The Iran Flare-Up and Oil Flows
The overnight market reaction to renewed U.S.-Iran tensions was perfectly predictable. Markets are settling into a stable equilibrium. The path toward detente was never going to be linear, and the world has to get used to regular kinetic action between the two sides as part of the new landscape.
Neither Trump nor Iran wants a return to the hostilities of a few weeks ago. That environment was unsustainable for both: too costly for Trump politically and domestically, too costly for Iran economically and with its trading partners. That situation will not be revisited.
Regional actors are moving. The Saudis, Qataris, and Emiratis are building pipelines, and OPEC+ is increasing production. Flows still pass through Hormuz. As long as they do, the general market direction should remain to the upside.
The Fed as the Biggest Risk
The single greatest risk to the market is a Fed mistake, specifically a renewed hiking cycle. One or two hikes do not matter; that outcome is already baked in and discounted, and investors will not react to it. A full rate-hiking cycle is different, and it could undercut the current rally. That is the greatest short-term risk. With the Fed minutes, the goal is to read the Fed's reaction function and understand what is in policymakers' heads. Kevin Warsh and colleagues left themselves ambiguity by not committing to forward guidance, which keeps them from looking stale as oil ticks higher.
Yields and Rate-Sensitive Stocks
The move higher in yields tracks what is happening overseas and is pressuring rate-sensitive parts of the market, including Home Depot and the Russell 2000 small caps. The Russell 2000 has performed well despite everything. Rising yields are exactly what a Fed mistake would look like, so this warrants close watching. A sustained move higher would pressure the equity rally.
At 4.5% on the 10-year, there is no problem for either the U.S. economy or equities. Moves toward 5% or higher would be worrying, and some view the 4.6% area as the danger zone. For now, equities can live in harmony with roughly 4.5%.
A Higher Earnings Bar
The other major catalyst is earnings season, starting next week. The bar was reset higher by the spectacular quarter just completed, and companies did not guide forward because of the Iran situation. The focus falls on guidance and results coming out of the second quarter, since the bar now sits high.

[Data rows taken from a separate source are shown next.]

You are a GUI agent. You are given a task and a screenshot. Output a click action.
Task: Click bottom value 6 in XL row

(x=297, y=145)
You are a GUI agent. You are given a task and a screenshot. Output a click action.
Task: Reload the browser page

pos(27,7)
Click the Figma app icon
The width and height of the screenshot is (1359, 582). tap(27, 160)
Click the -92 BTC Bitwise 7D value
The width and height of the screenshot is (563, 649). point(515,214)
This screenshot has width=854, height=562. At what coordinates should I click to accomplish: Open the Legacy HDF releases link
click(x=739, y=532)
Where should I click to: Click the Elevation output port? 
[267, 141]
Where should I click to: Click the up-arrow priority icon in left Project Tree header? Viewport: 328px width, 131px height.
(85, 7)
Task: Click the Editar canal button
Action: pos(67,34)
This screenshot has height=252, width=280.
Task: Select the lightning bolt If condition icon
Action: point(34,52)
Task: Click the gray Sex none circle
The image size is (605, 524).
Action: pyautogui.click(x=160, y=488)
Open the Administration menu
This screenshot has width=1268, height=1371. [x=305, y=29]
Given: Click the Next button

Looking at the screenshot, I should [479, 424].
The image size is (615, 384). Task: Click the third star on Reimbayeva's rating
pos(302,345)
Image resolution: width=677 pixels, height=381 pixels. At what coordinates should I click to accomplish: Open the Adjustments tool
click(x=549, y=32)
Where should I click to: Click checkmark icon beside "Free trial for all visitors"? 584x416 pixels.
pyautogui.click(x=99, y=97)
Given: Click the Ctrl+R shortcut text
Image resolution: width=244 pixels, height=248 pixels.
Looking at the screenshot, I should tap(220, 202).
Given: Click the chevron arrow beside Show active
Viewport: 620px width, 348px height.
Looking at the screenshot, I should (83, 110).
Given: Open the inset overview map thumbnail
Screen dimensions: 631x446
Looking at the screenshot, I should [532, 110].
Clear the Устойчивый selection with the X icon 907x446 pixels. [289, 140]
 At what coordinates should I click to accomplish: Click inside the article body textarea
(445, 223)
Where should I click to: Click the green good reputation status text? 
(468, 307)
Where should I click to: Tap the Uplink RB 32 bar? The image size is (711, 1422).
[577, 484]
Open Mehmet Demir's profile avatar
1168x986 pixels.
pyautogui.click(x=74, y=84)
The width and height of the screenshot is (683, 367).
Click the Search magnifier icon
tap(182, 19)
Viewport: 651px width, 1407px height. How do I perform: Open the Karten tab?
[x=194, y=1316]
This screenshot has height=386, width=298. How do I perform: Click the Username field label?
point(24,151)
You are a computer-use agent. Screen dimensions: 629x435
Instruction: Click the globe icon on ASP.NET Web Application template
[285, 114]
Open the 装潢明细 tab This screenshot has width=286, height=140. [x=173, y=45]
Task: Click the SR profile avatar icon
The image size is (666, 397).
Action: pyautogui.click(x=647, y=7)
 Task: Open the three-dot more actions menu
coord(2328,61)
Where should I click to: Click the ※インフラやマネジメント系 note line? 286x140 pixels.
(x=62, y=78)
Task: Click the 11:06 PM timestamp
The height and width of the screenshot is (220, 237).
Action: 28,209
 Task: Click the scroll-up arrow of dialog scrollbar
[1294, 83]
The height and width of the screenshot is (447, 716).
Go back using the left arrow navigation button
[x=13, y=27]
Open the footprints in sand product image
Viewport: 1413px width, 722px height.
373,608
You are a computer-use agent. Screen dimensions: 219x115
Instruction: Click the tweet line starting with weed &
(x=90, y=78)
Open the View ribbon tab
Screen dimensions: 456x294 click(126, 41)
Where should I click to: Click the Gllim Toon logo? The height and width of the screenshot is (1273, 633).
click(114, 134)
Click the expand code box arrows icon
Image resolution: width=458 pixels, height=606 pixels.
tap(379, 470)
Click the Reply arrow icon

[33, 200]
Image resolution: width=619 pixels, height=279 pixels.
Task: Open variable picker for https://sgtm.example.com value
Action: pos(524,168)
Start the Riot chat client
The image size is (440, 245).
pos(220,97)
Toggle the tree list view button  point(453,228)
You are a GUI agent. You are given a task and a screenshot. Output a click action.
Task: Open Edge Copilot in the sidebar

Samsung illustrated the danger. It posted a strong earnings report this week, a preliminary one, yet the market punished the stock because the good news was already priced in.
The S&P 500 year-end target is 7,800. That is higher than today but not materially so, meaning most of the easy gains this year have already been had. Even so, earnings and guidance should come in strong enough to guide the market to a higher close by year-end. Progress will not be linear, and earnings, rather than multiple expansion, are expected to drive it.
Where the Upside Still Sits
Markets need to be distinguished. U.S., Korea, and Taiwan have run hard and priced in a lot; other markets have not, so their bar is much lower. Alibaba jumped 10.5% today on a Q1 report showing its e-commerce business profits returned to growth, and it rallied strongly precisely because China has not discounted the good news the way Korea has. For investors hunting tactical opportunities with further upside, China and some other emerging markets are interesting places to look. A large rotation is underway.